Não sei de que falo. Na verdade, não consigo comentar o luar. E como a Lua se enfeitiça pelo mar. Não sei de que falo, quando me calo diante da beleza daquela roseira que enfeitava a paciência da minha mãe. E ela nunca lhe entendeu a efemeridade.
Não sei de que falo. Minguo na elevação do requebro da gargalhada de uma criança. Emudeço a escutar o marulhar do mar. A acontecer. Não sei de que falo se, por acaso, me debruço no olhar.
Fala-me daquilo que eu não sei! Para que eu possa falar…Agora, não sei de que falo. Tão-pouco se quero falar.
Não sei de que falo. E depois? Não importa… Desvendo-me dentro do silêncio com que as palavras me protegem. Ah! Eu sei o que é. No entanto, não sei explicar.
Ai, quem me dera correr para lá. E chegar! Depois, rebolava e ria à gargalhada. Calava-me. Para ouvir os piscos a voar. E invejar-lhes a beleza da cor. A magia da voz. A afinação dos trinados na frescura da tarde. Tão tarde! O domínio apenas existe no nevoeiro da minha visão. Sobram vulcões de urbanidade de alicerces construídos. Os piscos aborrecem-se com os rumores das betoneiras.
Ai, quem me dera estar lá. E ficar! Saltitava de flor em flor. Escolhia-as pela cor. Sentava-me. Por estranhar efemeridade. E abençoar-lhes a fragrância. O apego do caule. A verdade do viço na quietude da manhã. Tão cedo! Agora, as pétalas de cetim perduram pobremente no tacto dos meus dedos. Permanecem chãos de papoilas que eu matizo, se me importuno. Eu aborreço-me com os alvoroços dos jardins.

Excertos da listagem:
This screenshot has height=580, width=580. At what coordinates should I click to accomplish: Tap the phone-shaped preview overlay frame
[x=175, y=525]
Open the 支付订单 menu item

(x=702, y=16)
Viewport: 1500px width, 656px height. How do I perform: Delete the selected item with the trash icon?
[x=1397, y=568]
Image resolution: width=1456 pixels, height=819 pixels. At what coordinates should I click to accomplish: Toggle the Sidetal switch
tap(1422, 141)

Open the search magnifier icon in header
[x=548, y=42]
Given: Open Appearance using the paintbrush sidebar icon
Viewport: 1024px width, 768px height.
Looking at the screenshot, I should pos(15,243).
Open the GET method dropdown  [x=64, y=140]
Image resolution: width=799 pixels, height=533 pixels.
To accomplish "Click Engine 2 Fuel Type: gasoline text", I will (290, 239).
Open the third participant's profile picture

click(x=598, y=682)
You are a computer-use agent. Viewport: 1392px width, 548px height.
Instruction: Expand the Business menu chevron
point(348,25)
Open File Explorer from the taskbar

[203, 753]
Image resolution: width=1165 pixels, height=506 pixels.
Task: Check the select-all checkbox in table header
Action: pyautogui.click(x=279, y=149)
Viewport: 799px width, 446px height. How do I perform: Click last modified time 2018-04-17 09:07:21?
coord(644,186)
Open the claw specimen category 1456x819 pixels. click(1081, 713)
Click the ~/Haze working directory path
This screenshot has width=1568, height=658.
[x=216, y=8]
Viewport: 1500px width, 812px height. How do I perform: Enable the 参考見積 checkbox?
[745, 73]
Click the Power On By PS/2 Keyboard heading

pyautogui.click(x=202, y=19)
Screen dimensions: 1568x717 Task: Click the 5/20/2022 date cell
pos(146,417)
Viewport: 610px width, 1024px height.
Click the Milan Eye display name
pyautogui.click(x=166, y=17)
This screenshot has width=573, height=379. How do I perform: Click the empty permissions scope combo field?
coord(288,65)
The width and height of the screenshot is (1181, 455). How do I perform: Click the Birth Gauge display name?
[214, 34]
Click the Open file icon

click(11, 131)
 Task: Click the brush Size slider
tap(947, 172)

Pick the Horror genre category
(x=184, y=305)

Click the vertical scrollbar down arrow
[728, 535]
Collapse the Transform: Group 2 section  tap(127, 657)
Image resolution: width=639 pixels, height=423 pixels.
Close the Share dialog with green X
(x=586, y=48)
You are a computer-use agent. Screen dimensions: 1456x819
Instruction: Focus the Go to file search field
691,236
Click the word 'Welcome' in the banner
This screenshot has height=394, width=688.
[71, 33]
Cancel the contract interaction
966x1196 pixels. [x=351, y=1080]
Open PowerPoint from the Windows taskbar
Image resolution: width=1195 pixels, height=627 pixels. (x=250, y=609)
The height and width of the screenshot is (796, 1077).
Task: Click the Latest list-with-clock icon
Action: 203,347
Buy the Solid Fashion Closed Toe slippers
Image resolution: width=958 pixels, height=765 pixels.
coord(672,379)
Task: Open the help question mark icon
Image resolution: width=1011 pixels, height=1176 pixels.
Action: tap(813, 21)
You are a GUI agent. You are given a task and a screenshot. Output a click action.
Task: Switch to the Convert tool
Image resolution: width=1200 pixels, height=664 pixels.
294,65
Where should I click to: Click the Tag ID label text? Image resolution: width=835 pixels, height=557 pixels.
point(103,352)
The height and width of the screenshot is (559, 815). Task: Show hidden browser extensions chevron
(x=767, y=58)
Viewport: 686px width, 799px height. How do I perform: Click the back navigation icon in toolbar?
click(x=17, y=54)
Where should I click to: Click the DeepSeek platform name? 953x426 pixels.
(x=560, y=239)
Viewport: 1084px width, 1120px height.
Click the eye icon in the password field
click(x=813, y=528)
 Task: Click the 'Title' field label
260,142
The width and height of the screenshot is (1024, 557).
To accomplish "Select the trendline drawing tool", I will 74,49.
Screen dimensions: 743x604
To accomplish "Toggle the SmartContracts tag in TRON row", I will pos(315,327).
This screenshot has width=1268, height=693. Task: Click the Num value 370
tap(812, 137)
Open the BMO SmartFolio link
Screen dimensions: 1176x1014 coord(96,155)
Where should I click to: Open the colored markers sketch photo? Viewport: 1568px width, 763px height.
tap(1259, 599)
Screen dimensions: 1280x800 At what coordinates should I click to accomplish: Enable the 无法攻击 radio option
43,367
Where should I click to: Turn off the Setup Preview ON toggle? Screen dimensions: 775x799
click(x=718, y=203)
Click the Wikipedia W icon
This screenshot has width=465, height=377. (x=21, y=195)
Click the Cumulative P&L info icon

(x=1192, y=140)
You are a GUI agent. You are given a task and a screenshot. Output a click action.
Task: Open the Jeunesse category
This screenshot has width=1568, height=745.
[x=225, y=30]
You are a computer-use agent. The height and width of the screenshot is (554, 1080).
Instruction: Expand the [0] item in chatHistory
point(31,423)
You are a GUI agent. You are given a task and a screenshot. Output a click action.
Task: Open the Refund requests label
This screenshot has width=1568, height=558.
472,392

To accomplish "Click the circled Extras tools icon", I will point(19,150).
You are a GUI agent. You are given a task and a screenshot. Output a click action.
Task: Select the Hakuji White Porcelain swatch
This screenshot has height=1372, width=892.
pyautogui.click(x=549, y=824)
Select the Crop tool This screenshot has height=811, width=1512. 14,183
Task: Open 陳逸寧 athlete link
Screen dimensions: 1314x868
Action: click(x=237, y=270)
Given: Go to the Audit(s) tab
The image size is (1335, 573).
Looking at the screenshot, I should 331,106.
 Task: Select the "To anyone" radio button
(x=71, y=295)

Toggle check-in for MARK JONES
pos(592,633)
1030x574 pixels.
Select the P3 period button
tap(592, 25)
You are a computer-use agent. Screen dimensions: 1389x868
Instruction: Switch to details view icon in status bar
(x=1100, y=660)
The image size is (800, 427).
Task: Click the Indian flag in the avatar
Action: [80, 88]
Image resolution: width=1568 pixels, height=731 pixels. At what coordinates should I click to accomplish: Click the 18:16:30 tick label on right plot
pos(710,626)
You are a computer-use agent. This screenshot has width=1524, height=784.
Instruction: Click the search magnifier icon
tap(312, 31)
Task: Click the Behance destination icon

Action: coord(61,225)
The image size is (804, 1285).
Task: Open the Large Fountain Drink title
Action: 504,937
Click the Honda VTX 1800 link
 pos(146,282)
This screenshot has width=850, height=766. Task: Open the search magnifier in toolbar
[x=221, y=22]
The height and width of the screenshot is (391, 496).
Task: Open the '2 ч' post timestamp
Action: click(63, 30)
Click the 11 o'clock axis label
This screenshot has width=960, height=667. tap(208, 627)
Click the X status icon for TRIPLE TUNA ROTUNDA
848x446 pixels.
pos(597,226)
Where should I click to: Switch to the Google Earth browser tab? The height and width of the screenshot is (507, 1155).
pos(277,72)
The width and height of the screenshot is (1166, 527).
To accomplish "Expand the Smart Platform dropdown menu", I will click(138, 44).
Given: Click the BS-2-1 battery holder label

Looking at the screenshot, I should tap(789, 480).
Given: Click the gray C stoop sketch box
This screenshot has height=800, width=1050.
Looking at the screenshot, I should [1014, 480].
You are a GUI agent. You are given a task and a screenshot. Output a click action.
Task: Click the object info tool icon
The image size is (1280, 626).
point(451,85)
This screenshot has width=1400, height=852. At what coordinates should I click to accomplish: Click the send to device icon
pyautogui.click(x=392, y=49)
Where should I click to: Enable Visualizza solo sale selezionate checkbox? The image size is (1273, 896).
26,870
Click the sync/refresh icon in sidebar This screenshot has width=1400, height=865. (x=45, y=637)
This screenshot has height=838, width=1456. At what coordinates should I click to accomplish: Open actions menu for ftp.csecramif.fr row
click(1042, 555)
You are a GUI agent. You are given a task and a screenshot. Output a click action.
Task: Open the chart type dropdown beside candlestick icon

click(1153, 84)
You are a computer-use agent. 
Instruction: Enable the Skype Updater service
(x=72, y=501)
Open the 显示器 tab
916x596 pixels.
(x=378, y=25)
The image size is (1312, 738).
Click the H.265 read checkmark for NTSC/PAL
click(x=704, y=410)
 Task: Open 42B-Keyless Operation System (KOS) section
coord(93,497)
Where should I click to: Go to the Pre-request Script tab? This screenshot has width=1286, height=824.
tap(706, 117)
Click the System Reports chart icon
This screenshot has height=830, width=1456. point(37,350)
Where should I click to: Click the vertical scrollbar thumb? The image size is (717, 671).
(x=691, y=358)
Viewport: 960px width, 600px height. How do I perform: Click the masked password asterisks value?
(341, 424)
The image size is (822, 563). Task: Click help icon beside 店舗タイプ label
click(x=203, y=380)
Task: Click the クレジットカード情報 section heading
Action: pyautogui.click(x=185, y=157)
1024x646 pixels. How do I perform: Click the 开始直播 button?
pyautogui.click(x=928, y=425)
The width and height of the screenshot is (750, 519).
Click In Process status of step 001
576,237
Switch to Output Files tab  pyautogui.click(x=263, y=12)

Tarefa proposta: Consegue retomar o texto sobre o silêncio perante a beleza e continuá-lo a partir da última frase?

Resposta:
E agora que não estou. Eu sei! Sempre que chovia, eram as papoilas que me abrigavam. Na fragilidade das varetas. No agasalho do pano que olhava para a chuva. Para lhe descobrir o destino. A água esquecia-me e dirigia-se abundantemente para a raiz. Sustento. Eu apenas a honrava. Hoje enalteço-a. Nua no desassossego quente do Sol. Está escuro e eu olho para lá. E percebo porque tanto gosto da chuva… e de guarda-chuvas vermelhos.
Lá fora, a chuva chove miudinha. Ouço-a com o meu corpo inteiro. Sinto-lhe os afagos afeiçoados. Gosto dos beijos tranquilos com que orvalha as minhas mãos. Do enleio apaixonado fluindo pela avenida. Dissolvemo-nos num único bailado. Num só e apaixonado acto. Assim, de mão dada. Ela caminha a meu lado entoando ladainhas do provir. E é na verticalidade do seu cair que eu multiplico os meus afectos. Os beijos molhados autenticam o nosso amor.
E fecho os olhos... instala-se a incapacidade de dizer. E num implorado sossego, são os sonhos que vertem ruídos pelo alcatrão. As gotas dela são as minhas lágrimas que se confundem na ternura atrevida do seu olhar. Sinto-lhe o sabor na minha pele e os meus olhos mendigam desejos dissolvidos antes do nascer do Sol. Amo-te...
Oiço um caminhar apressado. Passadas largas dispersam-se na calçada à procura de espaço... Uns olhos verdes espreitam-me na obliquidade do chapéu-de-chuva. Sem dizer adeus, omitem o antes que choveu. Enlaço-me na verdade da chuva... aconchego-me no seu peito e danço com ela. Rodopiamos até de madrugada. Depois, esvaio-me em cansaços e adormeço esgotada. Desenrosco-me pela manhã.
A chuva cai... A chuva só pode cair de pé. Pela sua lealdade. Se não fosse, não tombaria assim. Venturosa água que me encharca a alma. Que lava o sangue espargido no chão... Seja chuva, assim na terra como no Céu!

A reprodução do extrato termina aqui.